Prolific author, poet, teacher and peace activist,  Nhat Hanh was exiled from Vietnam after opposing the war.

Thich Nhat Hanh (pronounced tik nyaht hahn) has been, for me, a major influence on my spiritual studies and practices in life. Hearing of his passage, invokes a chronicle of his powerful books, comments, and role in a commitment to developing of sangha | community. For sure, he has guided me in transforming life towards the most positive actions.  

He's known worldwide as a leading voice in a movement he called “engaged Buddhism,” the application of Buddhist principles to political movements. He is overall one of Western Buddhism’s most known teachers and helped to transmit to the world the embrace of mindfulness --‘the energy of being aware and awake in the present’.

When facing the death of a friend and later my mother, I returned to his teachings to remind myself of the true nature of the person and their soul.  Thich Nhat Hanh dismissed the idea of death. “Birth and death are only notions,” he wrote in his book No Death, No Fear. In reading that that book, I began (and still grapple with) how to be liberated from fear, sadness and loss and how to allow us all to “enjoy life and appreciate it in a new way.”

In 2013, he spoke at Google's Headquarters saying, “We have the feeling that we are overwhelmed by information,”. “We don’t need that much information.” He continued:

“Do not try to find the solution with your thinking mind. Nonthinking is the secret of success. And that is why the time when we are not working, that time can be very productive, if we know how to focus on the moment.”
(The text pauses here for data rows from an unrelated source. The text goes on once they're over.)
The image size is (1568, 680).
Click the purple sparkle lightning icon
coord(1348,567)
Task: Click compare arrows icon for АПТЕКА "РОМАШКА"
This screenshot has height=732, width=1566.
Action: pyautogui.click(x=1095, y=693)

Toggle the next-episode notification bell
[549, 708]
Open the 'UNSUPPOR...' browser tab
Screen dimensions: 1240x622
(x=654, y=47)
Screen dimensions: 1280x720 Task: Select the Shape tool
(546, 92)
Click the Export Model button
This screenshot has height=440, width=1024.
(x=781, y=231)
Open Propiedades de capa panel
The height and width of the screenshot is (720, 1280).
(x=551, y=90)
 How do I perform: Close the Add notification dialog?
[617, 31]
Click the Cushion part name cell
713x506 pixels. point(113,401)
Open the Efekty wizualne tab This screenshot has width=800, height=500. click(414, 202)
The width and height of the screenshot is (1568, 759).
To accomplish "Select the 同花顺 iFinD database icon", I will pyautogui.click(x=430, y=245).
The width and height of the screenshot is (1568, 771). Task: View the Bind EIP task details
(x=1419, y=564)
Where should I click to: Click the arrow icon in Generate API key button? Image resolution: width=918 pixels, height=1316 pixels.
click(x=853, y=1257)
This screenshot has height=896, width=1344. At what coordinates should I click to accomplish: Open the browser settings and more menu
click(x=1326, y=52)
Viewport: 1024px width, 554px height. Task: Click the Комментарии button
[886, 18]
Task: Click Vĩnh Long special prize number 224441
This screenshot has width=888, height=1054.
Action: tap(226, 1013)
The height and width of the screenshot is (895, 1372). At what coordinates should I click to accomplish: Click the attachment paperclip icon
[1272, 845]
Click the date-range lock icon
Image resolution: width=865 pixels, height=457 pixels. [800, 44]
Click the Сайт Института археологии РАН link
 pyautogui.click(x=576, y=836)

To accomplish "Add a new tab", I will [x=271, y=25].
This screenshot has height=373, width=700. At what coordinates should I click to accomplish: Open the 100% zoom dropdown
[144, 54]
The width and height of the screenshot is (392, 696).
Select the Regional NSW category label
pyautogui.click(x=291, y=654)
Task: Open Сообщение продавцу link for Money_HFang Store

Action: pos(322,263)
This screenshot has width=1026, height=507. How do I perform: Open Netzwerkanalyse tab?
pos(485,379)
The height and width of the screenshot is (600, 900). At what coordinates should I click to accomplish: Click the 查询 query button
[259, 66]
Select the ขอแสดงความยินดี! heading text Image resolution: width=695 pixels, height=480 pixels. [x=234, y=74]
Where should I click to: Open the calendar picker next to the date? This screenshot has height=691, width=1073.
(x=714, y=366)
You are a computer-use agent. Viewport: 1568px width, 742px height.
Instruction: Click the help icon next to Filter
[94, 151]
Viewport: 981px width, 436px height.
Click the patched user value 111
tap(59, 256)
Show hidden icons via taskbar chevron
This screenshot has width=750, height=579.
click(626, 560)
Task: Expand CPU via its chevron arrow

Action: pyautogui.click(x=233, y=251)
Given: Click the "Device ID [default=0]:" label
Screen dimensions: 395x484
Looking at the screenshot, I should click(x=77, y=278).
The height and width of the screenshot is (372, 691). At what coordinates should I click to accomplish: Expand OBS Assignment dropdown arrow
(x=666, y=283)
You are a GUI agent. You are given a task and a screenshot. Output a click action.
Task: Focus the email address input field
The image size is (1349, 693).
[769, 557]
His influence towards my mindfulness practice continued in Peace is Every Step: the Path of Mindfulness in Everyday Life. I started to ‘run’ with that concept. Taking risks, moving towards the actions where my everyday path could lead to more well-being.  

On meditation with Steve Nobel in Glastonbury's Chalice Well

In 2020, when developing the Earth Day Poetry Initiative I gained more spaciousness in the project and saw the action of putting together a long-term project to involve future generations on the theme of  interconnectedness, Climate Change and Earth Day:

When developing a practice and teaching Peditation: Open Space, Open Minds  continued to find inspiration in his ideas of Mindful Walking and in his books, teachings and practices at The Plum village.

Remembering Dr. M.L. King this week also invokes the importance of practicing nonviolence. The Monks' teachings on mindfulness, interbeing and social action helped to influence the American peace movement along with the urging the Rev. Dr. Martin Luther King Jr. who nominated him for the Nobel Peace Prize in 1967. (That year a prize was not awarded to anyone).

“I do not personally know of anyone more worthy than this gentle monk from Vietnam,” Dr. King wrote to the Nobel Institute in Norway. “His ideas for peace, if applied, would build a monument to ecumenism, to world brotherhood, to humanity.”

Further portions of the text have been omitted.